No, è che la gente dice: “Sei fortunata tu, che puoi stare a casa con la Marmocchia. Che vuoi di più?“.
E che voglio di più?
Un Lucano, direbbe qualcuno. Io, invece, opterei anche solo per non dovermi portare appresso il signor Murphy e la sua cavolo di legge ogni volta che esco di casa con la nana.
Per esempio, dice Murphy “La possibilità che un vasetto di omogeneizzato alla prugna vi sfugga dalle mani e si sfracelli al suolo lanciando in orbita una scheggia di vetro impazzita che, dopo aver transitato tra Giove e Nettuno, discenda di nuovo sulla Terra sfregiandovi una gamba, è inversamente proporzionale al vostro desiderio che questo accada“.
Ore 16, dopo la pennica marmocchia, io, nana e Murphy ci rechiamo al più vicino supermercato per reperire qualche genere di prima necessità che tenga compagnia alle mosche che abitano il nostro frigo ormai da un pezzo.
Da madre premurosa quale sono, non dimentico i vasetti di prugna, potente arma contro l’intestino pigro della Marmocchia.
Le cassiere latitano, Murphy sogghigna (“Se il contratto di lavoro del personale del supermercato prevede una pausa caffè, questa verrà effettuata nel momento esatto in cui finisci la spesa e ti rechi alle casse per pagare“).
Lo guardo di sghembo e mi dirigo verso le casse automatiche.
“Benvenuti” trilla la vocina registrata “Passare il prodotto e inserirlo nel sacchetto“.
Passo il codice a barre sul nastro e ripongo il primo articolo nel sacchetto.
“Inserire il prodotto nel sacchetto” ripete la signorina del nastro registrato.
Sollevo l’articolo e lo ripongo di nuovo nel sacchetto.
“Articolo non trovato. Inserire il prodotto nel sacchetto“.
“L’ho inseritooo” rispondo come se potesse sentirmi.
“Inserire il prodotto nel sacchetto”.
Inizio ad adirarmi e nel tira e molla qualcosa mi sfugge.
È un innocuo vasetto di prugna, alleato intestinale di famiglia. Niente di più.
Ma nello sfracellarsi al suolo si frantuma in mille pezzi lanciando in orbita una quantità di frutta frullata e vetro che non credevo potesse contenere.
La scena mi scorre davanti agli occhi come al rallenty. Finché una melma dal colore poco rassicurante mi inzuppa per intero gambe e piedi.
Ops.
Accorre una tizia in divisa. Ha l’accento russo, lo sguardo truce e credo mi odi.

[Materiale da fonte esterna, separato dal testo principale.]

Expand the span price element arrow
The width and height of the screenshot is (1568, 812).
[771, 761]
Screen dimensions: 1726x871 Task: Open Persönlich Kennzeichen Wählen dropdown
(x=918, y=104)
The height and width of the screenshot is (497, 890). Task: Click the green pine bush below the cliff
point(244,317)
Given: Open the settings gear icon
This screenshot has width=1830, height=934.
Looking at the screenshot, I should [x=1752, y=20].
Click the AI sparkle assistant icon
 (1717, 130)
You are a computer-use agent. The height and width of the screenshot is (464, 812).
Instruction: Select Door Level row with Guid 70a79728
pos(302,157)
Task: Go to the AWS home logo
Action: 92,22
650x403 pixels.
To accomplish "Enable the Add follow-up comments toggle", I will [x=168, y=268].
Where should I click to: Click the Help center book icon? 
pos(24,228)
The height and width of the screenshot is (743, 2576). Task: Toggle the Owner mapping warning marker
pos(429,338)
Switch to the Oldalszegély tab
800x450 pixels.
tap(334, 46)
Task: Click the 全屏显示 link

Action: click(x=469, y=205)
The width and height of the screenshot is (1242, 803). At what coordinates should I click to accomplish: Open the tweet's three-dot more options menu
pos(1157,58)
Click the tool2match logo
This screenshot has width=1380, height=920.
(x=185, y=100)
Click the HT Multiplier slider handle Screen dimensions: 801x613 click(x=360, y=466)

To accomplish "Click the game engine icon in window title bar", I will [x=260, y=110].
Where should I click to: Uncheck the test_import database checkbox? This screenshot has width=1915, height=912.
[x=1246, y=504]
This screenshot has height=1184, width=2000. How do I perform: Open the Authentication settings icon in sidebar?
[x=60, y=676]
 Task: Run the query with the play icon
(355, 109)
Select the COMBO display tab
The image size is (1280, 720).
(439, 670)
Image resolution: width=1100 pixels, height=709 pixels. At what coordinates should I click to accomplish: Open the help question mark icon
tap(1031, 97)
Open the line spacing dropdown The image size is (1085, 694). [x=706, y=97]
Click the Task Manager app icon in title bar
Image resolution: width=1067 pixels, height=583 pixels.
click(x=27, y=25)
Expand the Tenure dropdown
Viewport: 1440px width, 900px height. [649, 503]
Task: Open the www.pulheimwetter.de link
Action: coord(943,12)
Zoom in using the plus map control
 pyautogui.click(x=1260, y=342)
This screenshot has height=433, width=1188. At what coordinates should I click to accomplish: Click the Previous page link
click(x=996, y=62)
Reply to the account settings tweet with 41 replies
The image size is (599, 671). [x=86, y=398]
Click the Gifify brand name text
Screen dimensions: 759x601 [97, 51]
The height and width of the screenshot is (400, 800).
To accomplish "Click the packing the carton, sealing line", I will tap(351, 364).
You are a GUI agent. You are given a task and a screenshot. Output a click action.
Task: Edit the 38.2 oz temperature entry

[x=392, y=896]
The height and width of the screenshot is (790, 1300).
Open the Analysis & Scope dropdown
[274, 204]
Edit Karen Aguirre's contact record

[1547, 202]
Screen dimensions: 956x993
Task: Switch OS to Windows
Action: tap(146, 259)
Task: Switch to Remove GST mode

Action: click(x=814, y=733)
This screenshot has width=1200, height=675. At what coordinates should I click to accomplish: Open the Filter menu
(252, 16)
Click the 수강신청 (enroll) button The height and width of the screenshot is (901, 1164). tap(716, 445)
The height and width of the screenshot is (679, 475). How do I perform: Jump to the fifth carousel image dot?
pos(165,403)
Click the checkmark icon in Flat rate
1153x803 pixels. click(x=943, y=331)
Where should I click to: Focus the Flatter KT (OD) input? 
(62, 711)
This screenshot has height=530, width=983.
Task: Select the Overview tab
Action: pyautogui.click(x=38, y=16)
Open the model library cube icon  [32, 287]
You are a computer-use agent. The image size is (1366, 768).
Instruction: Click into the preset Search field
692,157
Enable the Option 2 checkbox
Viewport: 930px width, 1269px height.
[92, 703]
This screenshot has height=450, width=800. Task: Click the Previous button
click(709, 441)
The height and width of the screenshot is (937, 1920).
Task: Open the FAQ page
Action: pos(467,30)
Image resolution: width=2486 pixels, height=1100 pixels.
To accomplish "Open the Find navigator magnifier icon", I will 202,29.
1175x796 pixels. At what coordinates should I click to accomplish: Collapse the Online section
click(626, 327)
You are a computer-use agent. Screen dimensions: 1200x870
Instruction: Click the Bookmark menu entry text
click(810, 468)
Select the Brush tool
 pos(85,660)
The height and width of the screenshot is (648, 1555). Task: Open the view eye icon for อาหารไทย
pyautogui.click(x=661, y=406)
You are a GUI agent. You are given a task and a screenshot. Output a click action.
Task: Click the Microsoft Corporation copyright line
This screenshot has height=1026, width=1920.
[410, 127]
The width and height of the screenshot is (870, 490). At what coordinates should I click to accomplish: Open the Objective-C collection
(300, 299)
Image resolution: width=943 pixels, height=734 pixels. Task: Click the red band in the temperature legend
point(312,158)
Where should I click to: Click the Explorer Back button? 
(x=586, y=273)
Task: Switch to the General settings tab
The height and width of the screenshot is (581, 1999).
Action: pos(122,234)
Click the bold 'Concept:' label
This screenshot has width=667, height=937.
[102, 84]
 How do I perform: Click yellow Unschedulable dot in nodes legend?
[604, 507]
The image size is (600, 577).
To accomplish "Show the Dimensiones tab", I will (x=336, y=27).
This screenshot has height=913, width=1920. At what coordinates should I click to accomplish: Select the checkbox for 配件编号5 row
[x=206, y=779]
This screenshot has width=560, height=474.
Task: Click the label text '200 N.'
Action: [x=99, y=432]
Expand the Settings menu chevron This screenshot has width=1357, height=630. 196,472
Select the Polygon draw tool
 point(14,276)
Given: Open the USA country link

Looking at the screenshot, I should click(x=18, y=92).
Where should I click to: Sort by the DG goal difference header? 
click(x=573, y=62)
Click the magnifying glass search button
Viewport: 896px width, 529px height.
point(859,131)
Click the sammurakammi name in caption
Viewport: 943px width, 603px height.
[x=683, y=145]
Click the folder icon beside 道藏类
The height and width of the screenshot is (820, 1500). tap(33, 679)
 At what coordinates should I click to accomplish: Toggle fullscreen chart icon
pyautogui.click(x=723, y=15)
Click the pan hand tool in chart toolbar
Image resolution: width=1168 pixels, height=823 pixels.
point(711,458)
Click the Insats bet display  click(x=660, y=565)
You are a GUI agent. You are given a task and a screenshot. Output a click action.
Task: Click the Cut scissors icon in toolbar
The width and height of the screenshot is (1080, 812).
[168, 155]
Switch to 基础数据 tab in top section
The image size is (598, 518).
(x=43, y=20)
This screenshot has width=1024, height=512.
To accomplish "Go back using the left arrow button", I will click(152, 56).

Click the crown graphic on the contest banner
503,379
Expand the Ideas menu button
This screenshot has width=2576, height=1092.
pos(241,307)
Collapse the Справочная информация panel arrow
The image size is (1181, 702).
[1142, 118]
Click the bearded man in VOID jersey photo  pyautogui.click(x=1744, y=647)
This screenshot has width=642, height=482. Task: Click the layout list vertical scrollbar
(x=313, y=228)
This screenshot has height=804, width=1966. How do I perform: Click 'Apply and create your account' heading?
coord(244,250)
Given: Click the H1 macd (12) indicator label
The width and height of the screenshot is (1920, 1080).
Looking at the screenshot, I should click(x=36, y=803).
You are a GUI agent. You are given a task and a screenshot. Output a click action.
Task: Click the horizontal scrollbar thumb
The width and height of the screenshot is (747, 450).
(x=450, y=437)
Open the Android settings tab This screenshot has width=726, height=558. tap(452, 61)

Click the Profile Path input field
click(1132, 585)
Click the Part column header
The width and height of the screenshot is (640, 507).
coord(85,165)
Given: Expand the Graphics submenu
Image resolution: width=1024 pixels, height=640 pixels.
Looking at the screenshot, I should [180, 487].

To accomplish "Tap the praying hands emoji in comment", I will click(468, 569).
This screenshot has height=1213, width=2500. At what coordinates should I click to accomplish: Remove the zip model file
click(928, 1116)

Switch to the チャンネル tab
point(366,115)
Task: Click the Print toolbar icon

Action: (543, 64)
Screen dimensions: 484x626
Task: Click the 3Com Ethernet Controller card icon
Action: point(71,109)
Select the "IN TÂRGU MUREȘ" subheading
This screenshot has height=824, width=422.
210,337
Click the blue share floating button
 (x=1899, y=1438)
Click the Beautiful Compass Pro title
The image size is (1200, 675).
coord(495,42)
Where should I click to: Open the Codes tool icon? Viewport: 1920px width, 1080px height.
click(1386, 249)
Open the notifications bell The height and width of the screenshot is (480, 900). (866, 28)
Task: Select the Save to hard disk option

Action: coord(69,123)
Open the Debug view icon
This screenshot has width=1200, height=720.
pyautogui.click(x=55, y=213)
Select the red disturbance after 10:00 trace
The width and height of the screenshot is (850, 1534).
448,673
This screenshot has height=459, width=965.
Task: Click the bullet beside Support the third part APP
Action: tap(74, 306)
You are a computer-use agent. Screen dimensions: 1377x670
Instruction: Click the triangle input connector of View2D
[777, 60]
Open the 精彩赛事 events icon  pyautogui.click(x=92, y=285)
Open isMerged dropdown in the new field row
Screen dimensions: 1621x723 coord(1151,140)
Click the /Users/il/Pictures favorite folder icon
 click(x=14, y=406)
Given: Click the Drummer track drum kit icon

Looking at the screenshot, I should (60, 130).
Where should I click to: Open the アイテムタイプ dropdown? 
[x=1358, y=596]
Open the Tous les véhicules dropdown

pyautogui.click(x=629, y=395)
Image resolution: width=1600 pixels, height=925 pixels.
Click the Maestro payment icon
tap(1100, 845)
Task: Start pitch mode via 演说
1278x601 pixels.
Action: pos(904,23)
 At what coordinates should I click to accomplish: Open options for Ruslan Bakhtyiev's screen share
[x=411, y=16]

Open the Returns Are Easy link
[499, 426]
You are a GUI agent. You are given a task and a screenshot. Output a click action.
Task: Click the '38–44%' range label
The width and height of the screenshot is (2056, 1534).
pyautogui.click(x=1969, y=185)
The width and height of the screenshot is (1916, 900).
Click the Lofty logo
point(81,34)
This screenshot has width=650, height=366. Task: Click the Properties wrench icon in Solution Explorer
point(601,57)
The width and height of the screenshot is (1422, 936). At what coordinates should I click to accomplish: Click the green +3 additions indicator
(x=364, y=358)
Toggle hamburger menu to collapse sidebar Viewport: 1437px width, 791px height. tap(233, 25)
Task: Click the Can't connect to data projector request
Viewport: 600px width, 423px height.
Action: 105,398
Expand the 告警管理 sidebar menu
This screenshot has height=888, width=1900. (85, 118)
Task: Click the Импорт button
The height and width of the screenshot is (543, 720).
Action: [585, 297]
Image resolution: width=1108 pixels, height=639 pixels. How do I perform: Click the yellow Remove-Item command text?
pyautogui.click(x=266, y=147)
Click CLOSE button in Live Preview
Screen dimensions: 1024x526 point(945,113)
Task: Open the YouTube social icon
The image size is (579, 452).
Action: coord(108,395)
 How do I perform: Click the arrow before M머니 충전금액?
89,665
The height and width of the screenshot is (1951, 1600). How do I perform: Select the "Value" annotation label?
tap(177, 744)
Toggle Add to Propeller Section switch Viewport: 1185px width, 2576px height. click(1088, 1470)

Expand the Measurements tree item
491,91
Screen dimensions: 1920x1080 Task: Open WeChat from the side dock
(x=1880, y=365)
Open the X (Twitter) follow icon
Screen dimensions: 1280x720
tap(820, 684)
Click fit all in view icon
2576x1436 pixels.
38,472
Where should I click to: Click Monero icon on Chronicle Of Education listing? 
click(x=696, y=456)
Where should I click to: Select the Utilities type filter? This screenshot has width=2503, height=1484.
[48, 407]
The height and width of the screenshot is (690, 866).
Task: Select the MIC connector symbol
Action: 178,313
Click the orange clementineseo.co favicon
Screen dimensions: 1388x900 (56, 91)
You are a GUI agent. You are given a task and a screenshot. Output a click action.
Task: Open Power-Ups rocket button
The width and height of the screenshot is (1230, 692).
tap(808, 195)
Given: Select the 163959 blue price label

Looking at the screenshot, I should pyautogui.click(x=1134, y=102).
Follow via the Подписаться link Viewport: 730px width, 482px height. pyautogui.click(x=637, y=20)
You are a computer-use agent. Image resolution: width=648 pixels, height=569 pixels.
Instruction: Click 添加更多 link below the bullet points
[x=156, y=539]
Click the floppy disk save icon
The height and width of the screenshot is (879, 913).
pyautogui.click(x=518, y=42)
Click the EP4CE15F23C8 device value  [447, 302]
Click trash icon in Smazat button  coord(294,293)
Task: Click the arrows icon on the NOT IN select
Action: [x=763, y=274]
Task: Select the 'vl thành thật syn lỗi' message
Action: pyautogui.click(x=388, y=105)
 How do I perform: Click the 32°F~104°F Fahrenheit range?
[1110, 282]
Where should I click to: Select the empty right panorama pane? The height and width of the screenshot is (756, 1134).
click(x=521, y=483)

Mi porge un mini quadrato di scottex e ordina: “Tu pulisce!”.
La ringrazio sperando si riferisca alle mie gambe e non al pavimento.
E mentre cerco di rimediare al disastro, spunta una striscia rossastra appena sopra alla caviglia: aiuto!
L’ultima cosa che ricordo è Mitch di Baywatch che corre verso di me. Sotto l’ascella regge una valigetta del pronto soccorso, al posto della classica tavoletta da surf. Poi il buio.
Quando mi riprendo Mitch sta armeggiando con le garze. Si gira e sorride. Non male. Anche se forse ci rimetto la gamba.
Intanto un paio d’occhi che conosco benissimo mi stanno scrutando. “Tutto a posto amore, la mamma sta bene!”, mento spudoratamente e passo oltre. C’è un tizio della sicurezza. Pare piuttosto allarmato. Poi con una mano si aggiusta l’auricolare: “Emergenza, ripeto emergenza, allertate immediatamente le telecamere”. E fugge via correndo.
Lo sapevo, è grave. Forse non me la caverò.
Solo più tardi apprendo che la sua preoccupazione non era affatto diretta alla mia gamba, bensì all’uscita senza acquisti che aveva lasciato incustodita per soccorrermi.
E così torniamo a casa. I sandali impregnati di prugna, la Marmocchia un po’ perplessa, senza spesa e con una gamba fasciata fino al ginocchio (ché Mitch era un gran bel vedere, ma dovrebbe rileggersi il capitolo su come fare una buona fasciatura).
Fortunata io, che posso andare a far la spesa con la Marmocchia. E poi dicono che la frutta fa bene!